* Document passage:

Building the Ultimate Linux Box
Five years ago, I wrote an article for Linux Journal that developed a recipe for an elegant and economical Linux box. The article became one of the most popular in LJ's history, so the editors have invited me back for a second round.
This time around LJ recruited Rick Moen, author of some well-known FAQs on modems and other hardware topics, to assist. Daryll Strauss, the man behind the famous Linux renderfarm used in the movie Titanic, contributed sage advice from his background in graphics and extreme data crunching. Also, instead of going for economy we're going to go for maximum crunching power. We're going to ask how to get the absolute highest performance out of hardware we can live with.
Hardware you can live with means a machine that is stable, easy to troubleshoot and inexpensive to maintain. It should be small and low-maintenance enough to live beside your desk, not some liquid-cooled monstrosity. It should be, in short, a PC—a gold-plated hot rod of a PC but a PC nevertheless. Other important aspects of livability are the levels of emitted acoustic noise and heat; we'll be minimizing both.
We'll stick with PC hardware. Alphas are fast and have that wonderful, sexy 64-bit architecture, but the line seems all too likely to be killed in favor of the Itanium before long. Considered in isolation, I like the PowerPC chip a lot better than any x86 architecture. But PC hardware has all the advantages of being the biggest market; it's the easiest to get serviced and least expensive to upgrade.
The Ultimate Linux Box that we showcase will, of course, fall behind the leading edge within months (or even by press time). But walking through the process of developing the ULB will teach you things about system design and troubleshooting that you can continue to apply long after the hardware in this article has become obsolete.

* Record extracts:
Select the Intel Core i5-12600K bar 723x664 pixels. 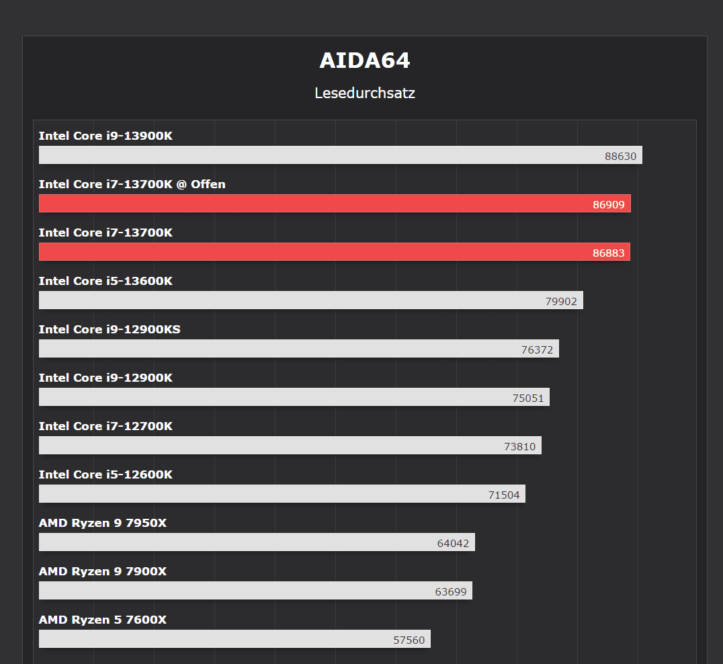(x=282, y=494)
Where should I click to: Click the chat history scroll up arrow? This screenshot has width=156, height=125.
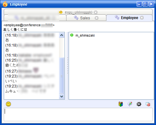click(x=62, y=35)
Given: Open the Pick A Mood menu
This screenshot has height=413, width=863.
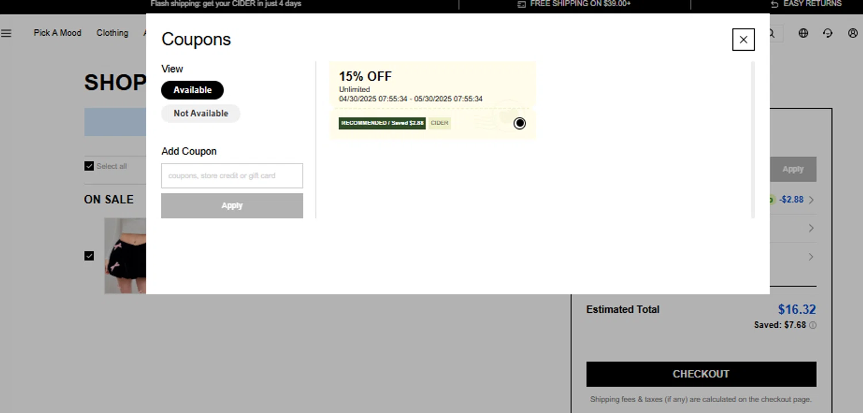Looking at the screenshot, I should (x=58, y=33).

==

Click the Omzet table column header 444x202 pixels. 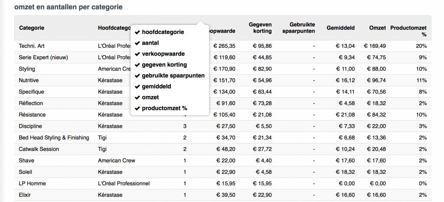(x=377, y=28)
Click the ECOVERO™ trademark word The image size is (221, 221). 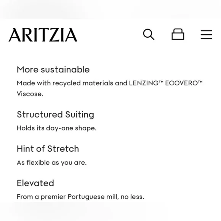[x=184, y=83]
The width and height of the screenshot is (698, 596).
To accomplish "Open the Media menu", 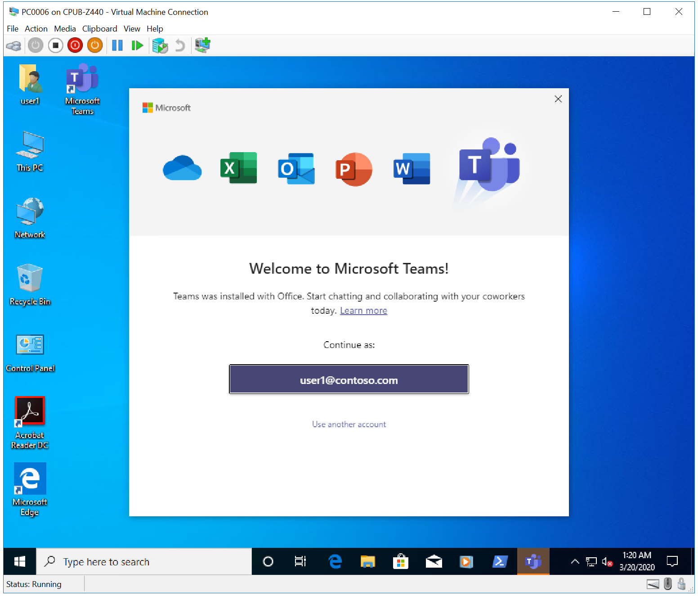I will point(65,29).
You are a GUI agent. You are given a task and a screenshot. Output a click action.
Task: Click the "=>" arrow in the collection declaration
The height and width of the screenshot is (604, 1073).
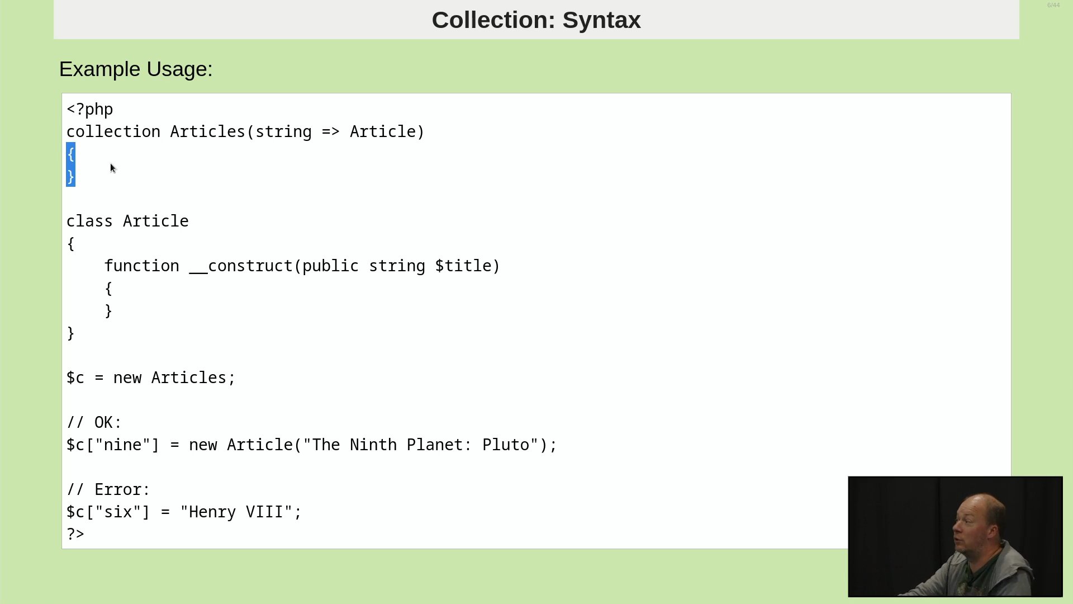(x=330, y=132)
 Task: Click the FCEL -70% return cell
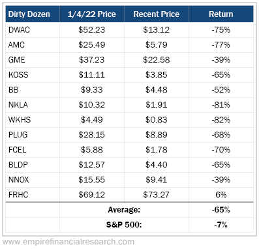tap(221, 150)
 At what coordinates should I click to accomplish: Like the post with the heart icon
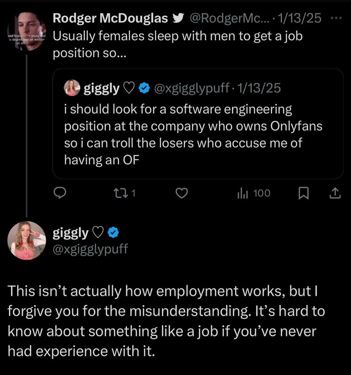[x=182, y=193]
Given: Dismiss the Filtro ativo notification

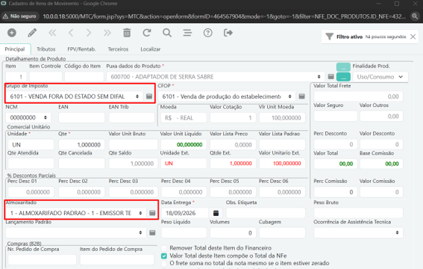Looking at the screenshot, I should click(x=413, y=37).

* * *

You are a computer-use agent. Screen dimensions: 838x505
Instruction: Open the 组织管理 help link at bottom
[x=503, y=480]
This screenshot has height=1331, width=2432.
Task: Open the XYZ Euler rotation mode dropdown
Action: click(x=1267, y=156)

* Problem details: List every processor line or chip architecture named in the Ultimate Linux Box article.

* Solution for this exercise: Alpha, Itanium, PowerPC, x86